The focus of statistics courses is the exposition of appropriate methodology to analyze data to answer the question at hand. Sometimes the data are given to you, while other times the data are collected as part of a carefully-designed experiment. Often the time devoted to statistical analysis is less than 10% of the time devoted to data collection and preparation. If aspects of the data preparation fail, then the success of the analysis is in jeopardy. Sometimes errors are introduced into the recording of data. Sometimes biases are inadvertently introduced in the selection of subjects or the miscalibration of monitoring equipment.
In this chapter, we focus on the fact that many statistical procedures work best if individual variables have certain properties. The measurement scale of a variable should be part of the data preparation effort. For example, the correlation coefficient does not require that the variables have a normal shape, but often relationships can be made clearer by re-expressing the variables. An economist may choose to analyze the logarithm of prices if the relative price is of interest. A chemist may choose to perform a statistical analysis using the inverse temperature as a variable rather than the temperature itself. But note that the inverse of a temperature will differ depending on whether it is measured in °F, °C, or °K.
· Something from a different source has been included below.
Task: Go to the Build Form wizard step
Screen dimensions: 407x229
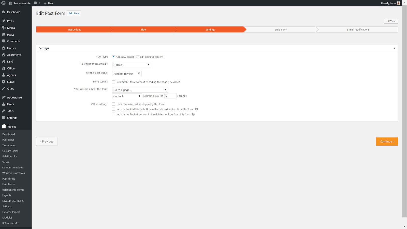Action: (281, 30)
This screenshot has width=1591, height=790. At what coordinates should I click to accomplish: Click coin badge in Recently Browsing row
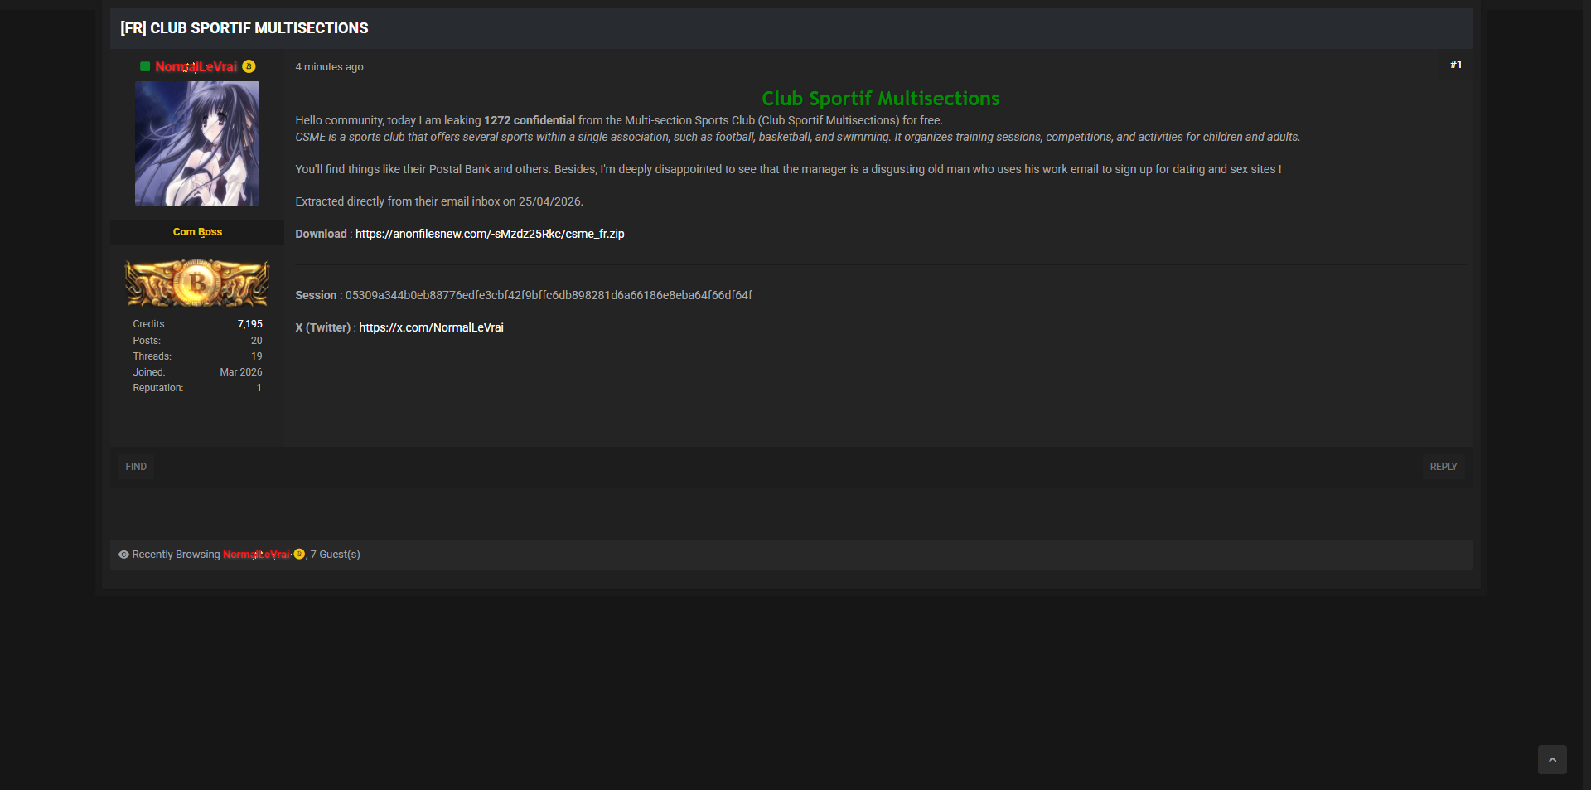(x=299, y=555)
The introductory chapter covered linear transformations. These transformations normally do not change statistics such as Pearson's r, although they do affect the mean and standard deviation. The first section here is on log transformations which are useful to reduce skew. The second section is on Tukey's ladder of powers. You will see that log transformations are a special case of the ladder of powers. Finally, we cover the relatively advanced topic of the Box-Cox transformation.